Matthew Bruccoli also put out a collection of MP's correspondence w/ Fitzgerald, Hemingway, and Thomas Wolfe. It's called The Sons of Maxwell Perkins.

I'm surprised that Louis Auchincloss's name hasn't come up on this thread yet.

There's book I came across decades ago in grad school that might be of interest to some. The tome is Edwin Harrison Cady's 1949 book The Gentleman in America: A Literary Study in American Culture.

https://www.questia.com/library/boo...n-american-culture-by-edwin-harrison-cady.jsp
 

raincoat

Active Member with Corp. Privileges
There's book I came across decades ago in grad school that might be of interest to some. The tome is Edwin Harrison Cady's 1949 book The Gentleman in America: A Literary Study in American Culture.

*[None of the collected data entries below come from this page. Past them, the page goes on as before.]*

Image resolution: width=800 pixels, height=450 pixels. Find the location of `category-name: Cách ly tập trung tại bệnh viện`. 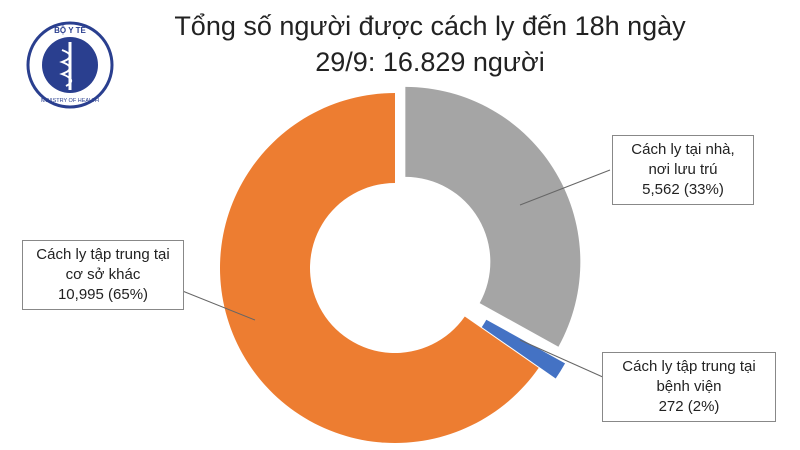

category-name: Cách ly tập trung tại bệnh viện is located at coordinates (689, 376).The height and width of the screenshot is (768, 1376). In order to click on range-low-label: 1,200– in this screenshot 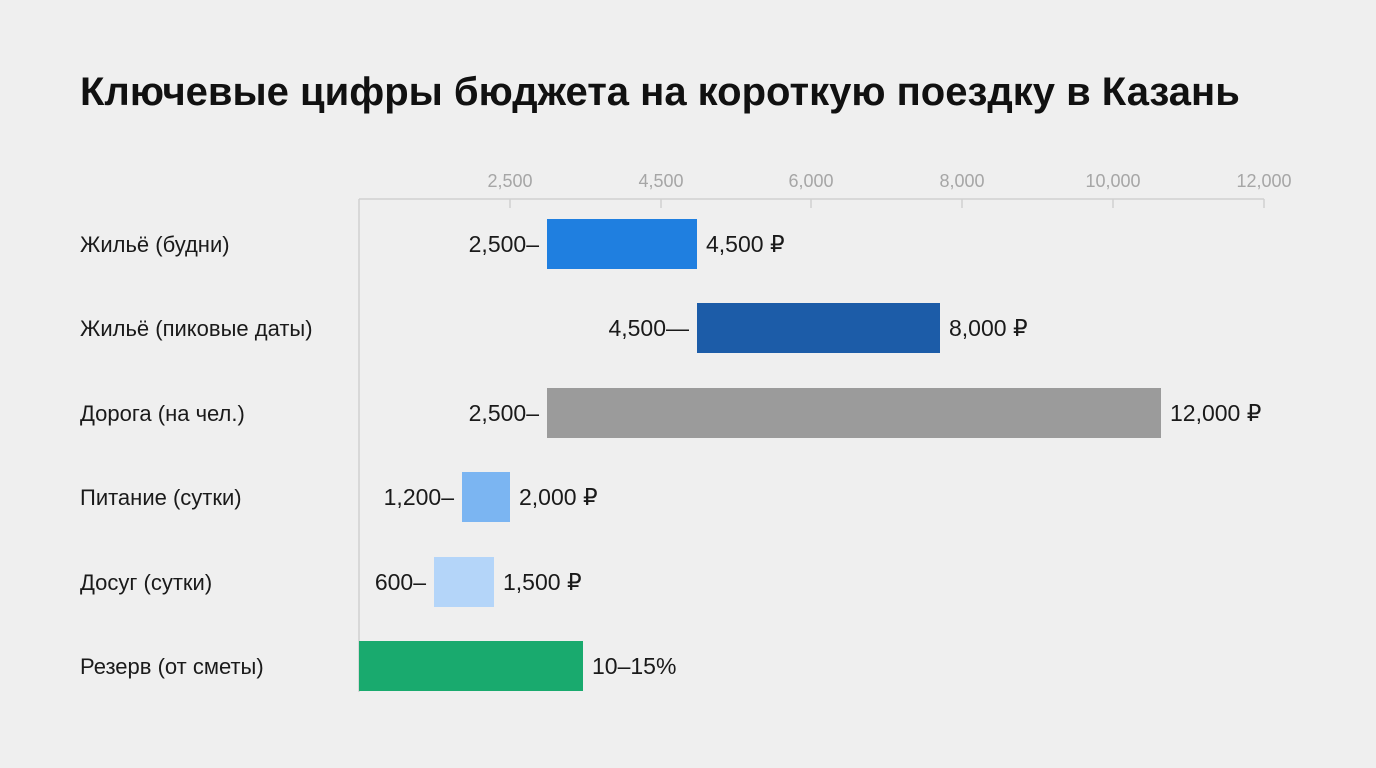, I will do `click(420, 497)`.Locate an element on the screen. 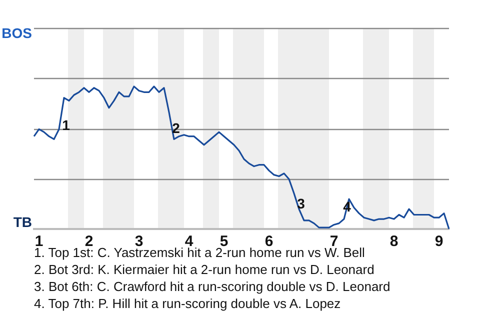 The image size is (480, 320). annotation: 2 is located at coordinates (176, 128).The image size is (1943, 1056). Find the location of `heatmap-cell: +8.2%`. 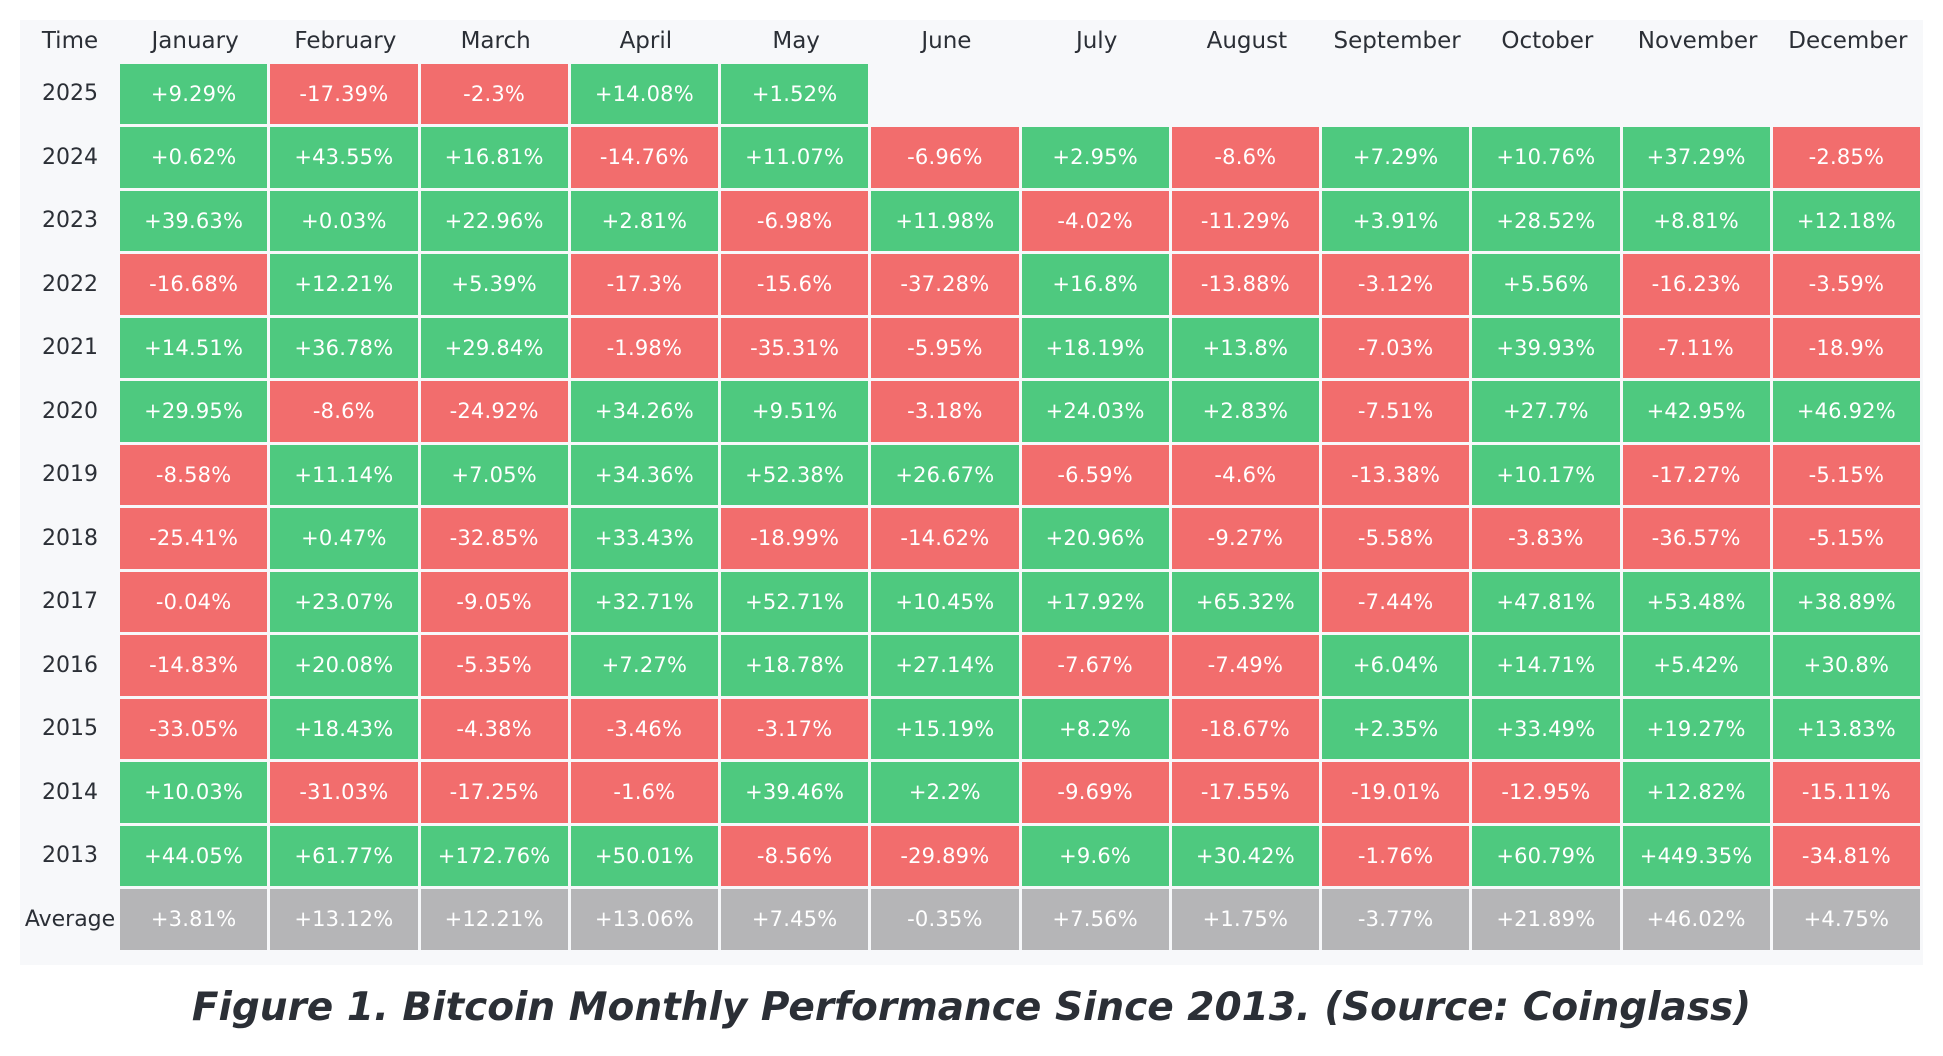

heatmap-cell: +8.2% is located at coordinates (1095, 728).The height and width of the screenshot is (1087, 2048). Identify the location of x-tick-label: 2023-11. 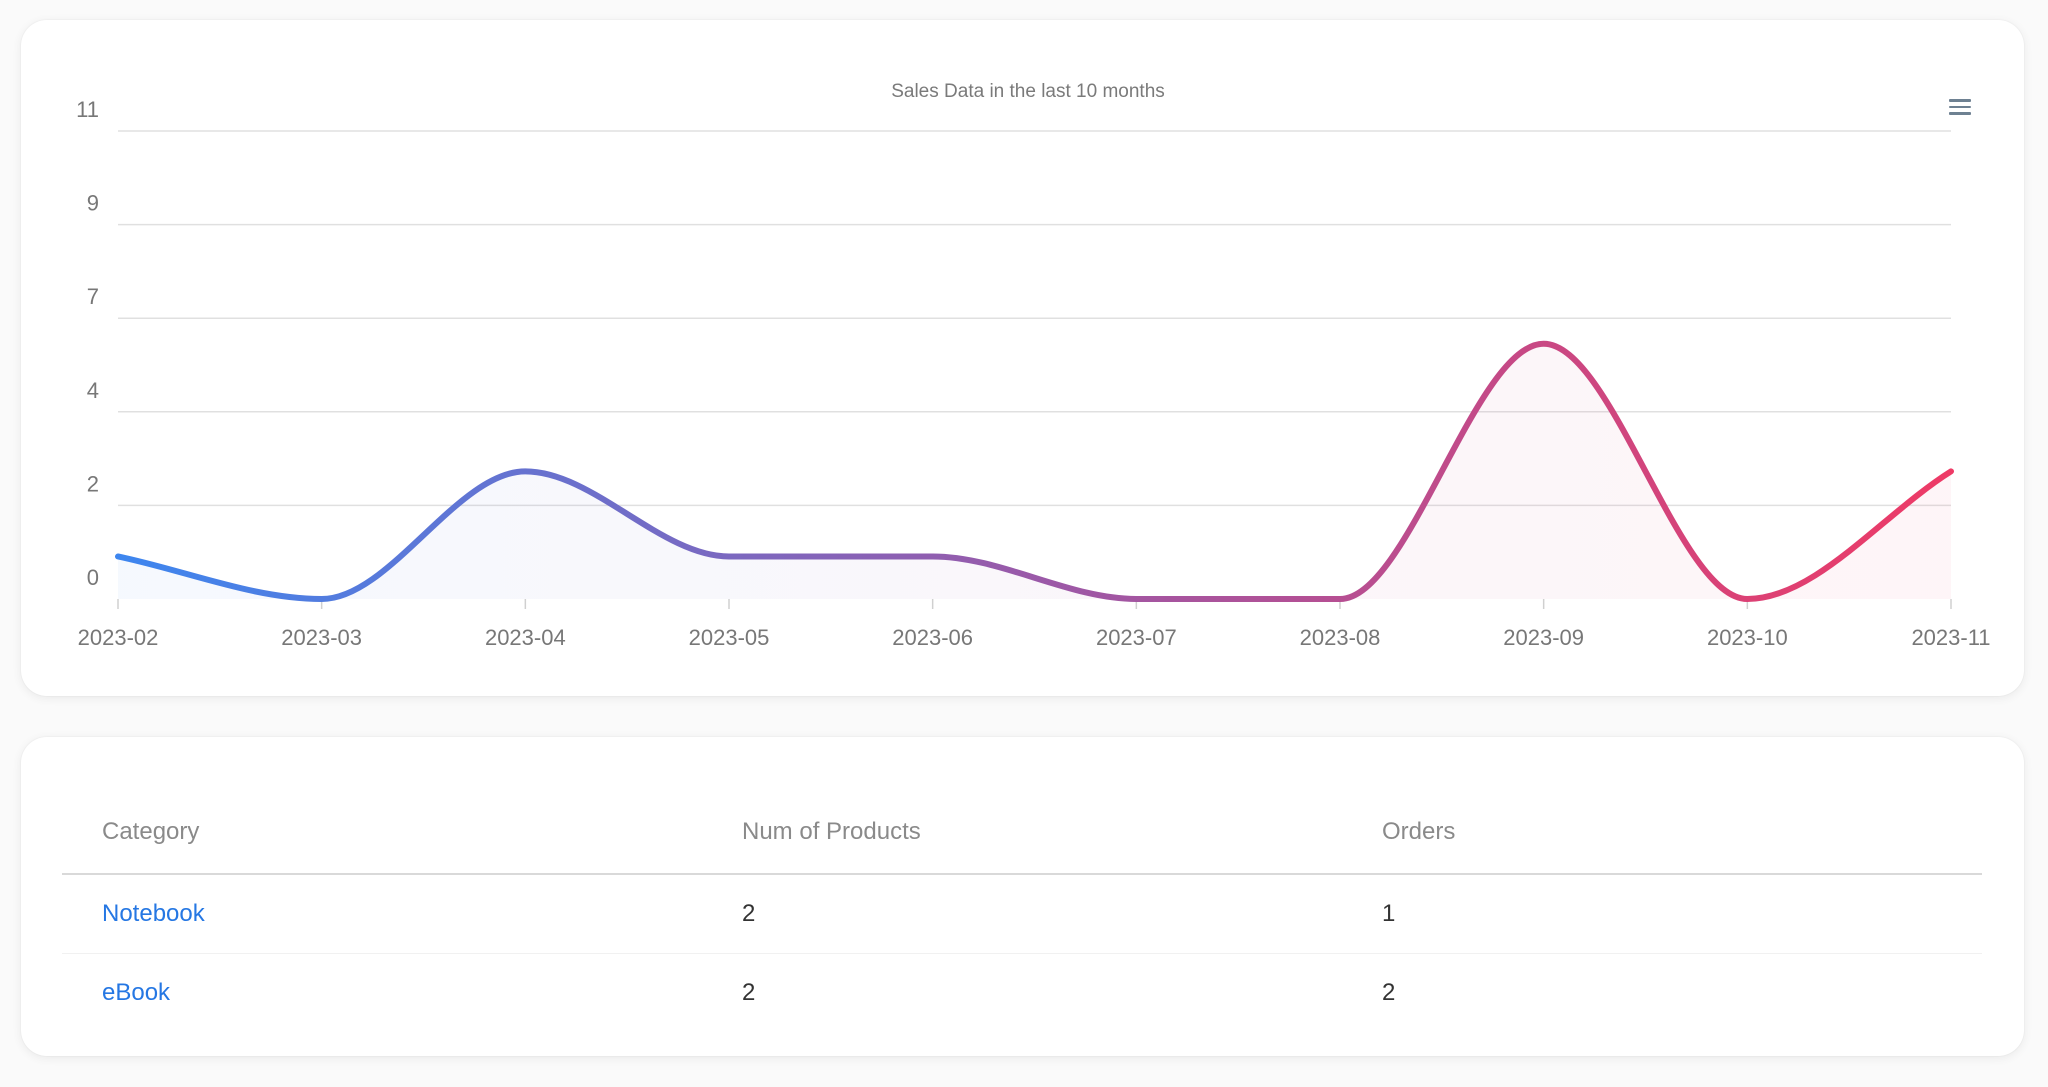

https://www.questia.com/library/boo...n-american-culture-by-edwin-harrison-cady.jsp

That looks really interesting.

I'm surprised that Louis Auchincloss's name hasn't come up on this thread yet.

Rector of Justin was mentioned in the first post of this thread (highly recommended to anyone who hasn't read it yet). He's written so much though. I picked up a collection containing three of his novels called Family Fortunes for cheap at Half Price Books some time ago. It includes The Rector of Justin, The House of Five Talents, and Portrait in Brownstone. I've also been wanting to read his short biography of Theodore Roosevelt.

Here's a recent (2008) article from The Washington Post on The Rector of Justin:
 

DCLawyer68

Super Member
That looks really interesting.



Rector of Justin was mentioned in the first post of this thread (highly recommended to anyone who hasn't read it yet). He's written so much though. I picked up a collection containing three of his novels called Family Fortunes for cheap at Half Price Books some time ago. It includes The Rector of Justin, The House of Five Talents, and Portrait in Brownstone. I've also been wanting to read his short biography of Theodore Roosevelt.

Here's a recent (2008) article from The Washington Post on The Rector of Justin:

His short bio of Woodrow Wilson is ever better - highly recommended.